Geriatricians and care homes: perspectives from geriatric medicine departments and primary care trusts
Abstract
Older people in care homes are clinically complex and particularly vulnerable to the effects of poor care and poor medicine. They are also a group to whom the NHS seems least committed. Geriatricians have become disengaged over the past two decades, as a result of social policies rather than clinical judgements. In 2000, the Royal College of Physicians, with the Royal College of Nursing and the British Geriatrics Society, issued guidance and recommendations for improving clinical practice.

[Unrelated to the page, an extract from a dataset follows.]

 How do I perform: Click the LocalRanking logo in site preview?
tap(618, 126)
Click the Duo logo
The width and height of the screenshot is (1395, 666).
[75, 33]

This paper reports progress since then based on results of national surveys of geriatric medicine departments and primary care trusts in England. The results show that important deficiencies persist, though most respondents were in favour of greater specialist involvement. Some suggestions are made for ways to improve the shared care of residents in care homes.
- care homes
- continuing care
- comprehensive geriatric assessment
- geriatricians
- nursing homes
- old age psychiatrists
- older people
- physician's role
- specialist nurses
In 2007, there were over 350,000 people aged over 65 years resident in care homes in England.1 There are three levels of care home provision. The first is 24-hour personal care assistance without nursing which is funded by local authorities, subject to means testing, here referred to as residential care homes. The second involves 24-hour access to qualified nursing care, where the NHS funds the nursing component. This group are here referred to as care homes with nursing. The third level of care home provision is NHS continuing care, which provides more complex or intensive nursing and/or other healthcare both within care homes and specially designated long-stay institutions.2,3
People enter care homes for many reasons related to the loss of physiological, psychological, functional and social reserves. Guidance from the Royal College of Physicians (RCP), the Royal College of Nursing (RCN) and the British Geriatric Society (BGS) is that, before admission, an older person should be assessed for the presence of reversible factors, such as medical and rehabilitation needs, by a team including a physician skilled in geriatric medicine with the aim of preventing some of these placements.4–6 This recommendation is supported by evidence of effectiveness.7
Care home residents have ongoing and increasingly complex needs.8,9 A recent national census of 751 care homes revealed that 72% of residents were immobile or required assistance to mobilise, 86% had one or more diagnoses explaining the need for personal care, 54% of care need was related to dementia, stroke or Parkinsonism, and 24% had the ‘unholy trinity’ of confusion, immobility and incontinence.10
General practitioners (GPs) have principle responsibility for the medical care of care home residents and it has a major impact on their workload.11 Less than 40% of GPs have had specialist training in the health and social care needs of older people.12 NHS clinical input, as well as funding, should be appropriate to the level of need. However, government policies on healthcare provision have not been clear. As a result, the local arrangements for allocating clinical input are highly variable.5
Geriatricians are required to have training in continuing care for the Certificate of Specialist Training, however they have been increasingly less involved with continuing care over the last 20 years, even for the most complex patients, despite the fact that geriatric departmental involvement has been shown to improve patient outcomes.13–15 Concerns about this situation have grown in view of the prediction of increasing numbers of care home residents as a result of demographic change.16
In 2000, the BGS collaborated with the RCP and the RCN to produce comprehensive inter-professional guidance which recommended inter alia the participation of physicians with geriatric medicine training in all complex assessments, the development of disease management programmes, clinical governance and training of staff in care homes.4 This has been augmented by subsequent position statements.5
In this study, the opinions of geriatricians and primary care trusts (PCTs), and the services they provide, were investigated to see if they corresponded with this guidance on involvement with assessment prior to admission and ongoing healthcare provision.
Methods
Complementary surveys for PCTs and geriatric medicine departments (GDs) were designed to test concordance with the recommendations made in the RCP/RCN/BGS report. Some questions were factual, while others sought opinions of respondents, expressed on a Likert scale. The final survey instrument was produced after piloting among geriatricians in the south east of England to assess feasibility, wording and comprehension.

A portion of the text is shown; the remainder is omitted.